A despeito de a primeira expedição “científica” à maior floresta tropical do mundo ter sido registrada no Século XVIII, a Amazônia segue cercada de mistérios. Não poderia ser diferente se considerarmos, por exemplo, sua dimensão. São cerca de 7 milhões de quilômetros quadrados cobrindo territórios localizados em nove países. Com 60% da floresta em áreas brasileiras, o bioma está presente nas regiões Norte, Nordeste e Centro-Oeste. Embora a ciência ainda não consiga descrever ou explicar boa parte do que lá existe, não é pouco o conhecimento acumulado sobre a floresta, como atesta o acervo da biblioteca do Museu Paraense Emílio Goeldi. Foi lá que a biblioteconomista Olímpia Reis Resque garimpou as preciosidades que compõem Amazônia exótica: Curiosidades da floresta (Empíreo), que permitem conhecer um pouco melhor a região, considerada desde 2000 Patrimônio Natural da Humanidade pela Organização das Nações Unidas para a Educação, a Ciência e a Cultura (Unesco).

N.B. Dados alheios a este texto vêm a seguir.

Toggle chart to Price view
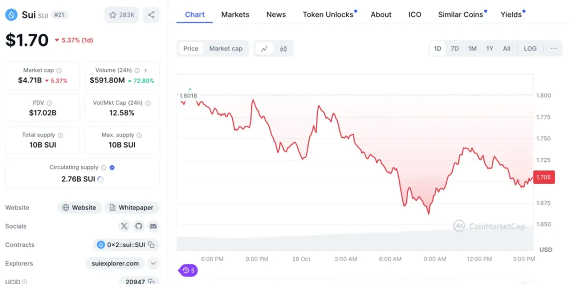The image size is (570, 284). tap(191, 49)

Segundo volume de uma trilogia iniciada em 2011, os 57 verbetes que compõem o livro são resultado do empenho da pesquisadora da história da Amazônia em revelar detalhes de espécies muito utilizadas pela população local. “Foi a forma que encontrei de divulgar não apenas nossa fauna e flora, mas também nosso acervo”, conta. Bibliotecária da instituição durante 35 anos, Resque iniciou sua trajetória profissional no próprio museu, como estagiária, quando ainda cursava a Universidade Federal do Pará. Não demorou a perceber que ali não lhe faltaria informação. Com 300 mil volumes, entre revistas e livros disponíveis ao público, e mais 3 mil obras raras, a biblioteca Domingo Soares Ferreira Penna, fundada no século XIX, reúne o maior acervo sobre a Amazônia do país. “Depois de 40 anos frequentando diariamente o museu, ainda me surpreendo com a coleção, que é riquíssima. Entro no acervo para procurar um livro e encontro outro, que nunca tinha visto”, conta.
Múltiplos olhares
Como indicam os breves registros que exemplificam esta reportagem, no livro livro “Amazônia
exótica: Curiosidades da floresta” há informações de distintas perspectivas. Organizadas em ordem alfabética das espécies selecionadas, revelam a etimologia das palavras, priorizam relatos de naturalistas e reproduzem lendas e curiosidades dos habitantes da floresta. Além da bibliografia consultada, que inclui raridades como Pátria selvagem, a floresta e a vida, mythos amazônicos: Os escravos vermelhos, publicado no início do século XIX por Alexandre de Mello Moraes Filho (1844-1919), o livro apresenta um glossário de termos regionais, como caruana (gênio do bem) e paul (pântano), e breve biografia de meia centena de viajantes que passaram pela região, com destaque para uma única mulher. Lendo a obra, descobre-se que a artista botânica inglesa Margaret Mee (1909-1988) iniciou sua primeira expedição à Amazônia aos 47 anos de idade e manteve contato com a população local durante as três décadas seguintes.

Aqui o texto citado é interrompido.